Von Bedeutung sind auch die Ausbeuten des Lepidopterologen Dr. Ronald BRECHLIN, Pasewalk. Dieser machte in den 90er Jahren eine große Zahl von Forschungsreisen nach Vietnam, Thailand, Malaysia, Sumatra, Java, den Philippinen, Sulawesi und schließlich in die Volksrepublik China.Darüber hinaus lernte BRECHLIN Einheimische zum Sammeln an und bezog aus diesen Verbindungen über Jahre umfangreiche Lichtfangausbeuten aus verschiedenen Jahreszeiten. Auch hier wieder gelangte das Bombyces-Material geschlossen sowie Sphingidae und Saturniidae partim ins Museum Witt.
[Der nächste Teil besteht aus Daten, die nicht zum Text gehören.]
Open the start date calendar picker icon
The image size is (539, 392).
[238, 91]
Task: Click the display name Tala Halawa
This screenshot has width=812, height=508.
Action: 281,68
Einen weiteren Schwerpunkt bildet das Material des Lepidopterologen und Notodontidae-Spezialisten Dr. A.SCHINTLMEISTER, Dresden, sowohl das seiner eigenen Reisen, aber auch einer Reihe von ihm ausgesandter Sammler, allen voran Victor SINIAEV. Bemerkenswert sind hier die Lichtfangausbeuten aus Nord-Vietnam vom Mt.Fan-si-pan, einem Gebirgsstock mit einem hohen Anteil paläarktischer Faunenelemente, der von SINIAEV, AFONIN, SCHINTLMEISTER und BRECHLIN über mehrere Jahre systematisch besammelt wurde. Rund 80.000 Falter gelangten ins Museum Witt, die in einer eigenen Publikationsreihe "Moths of Vietnam with special reference to Mt.Fan-si-pan" bearbeitet und publiziert werden.
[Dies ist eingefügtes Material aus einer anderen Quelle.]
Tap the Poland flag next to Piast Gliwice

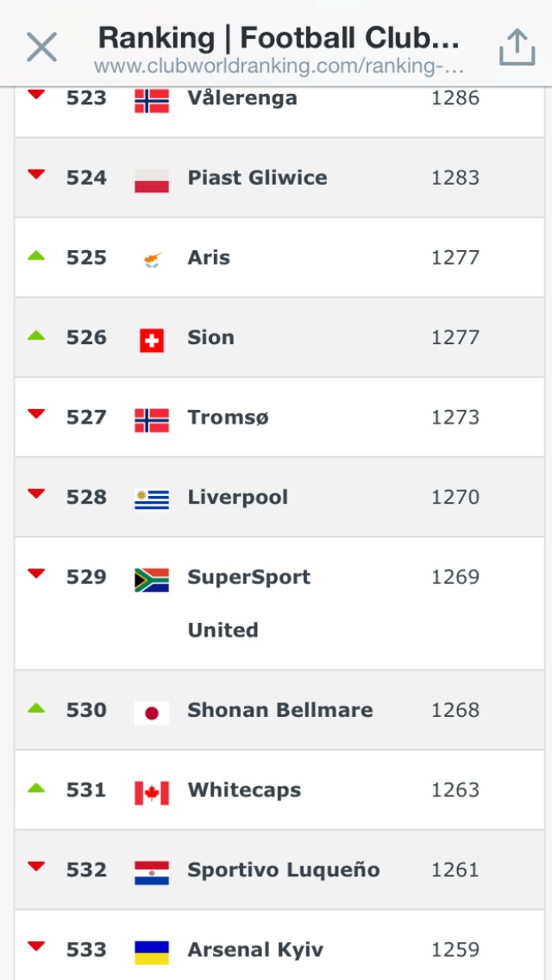(152, 180)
Der Erwerb von Expeditionsausbeuten begann Anfang der 70er Jahre mit der Bekanntschaft mit Josef DE FREINA, Landshut, von dem WITT dessen Ausbeute aus dem Kumaon-Himalaya übernehmen konnte. Daraus ergab sich eine äußerst fruchtbare Zusammenarbeit die bis in die Gegenwart andauert. Nahezu das gesamte Material der sehr umfassenden Reisetätigkeit dieses Sammlers und Naturforschers gelangte in das Museum WITT, so umfangreiche Ausbeuten aus Nordafrika, dem Vorderen und Mittleren Orient bis Iran und Afghanistan. Mitte der 70er Jahre begann DE FREINA systematisch die Türkei zu bereisen, die zu diesem Zeitpunkt noch relativ unerforscht war. Das Material zahlloser Reisen gelangte ins Museum und wurde in einer Publikationsreihe veröffentlicht. Auch DE FREINA zählt zu den großen Reisenden des 20.Jahrhunderts auf dem Gebiet der Lepidopterologie und ist der Pionier in der Erforschung Kleinasiens durch Lichtfang.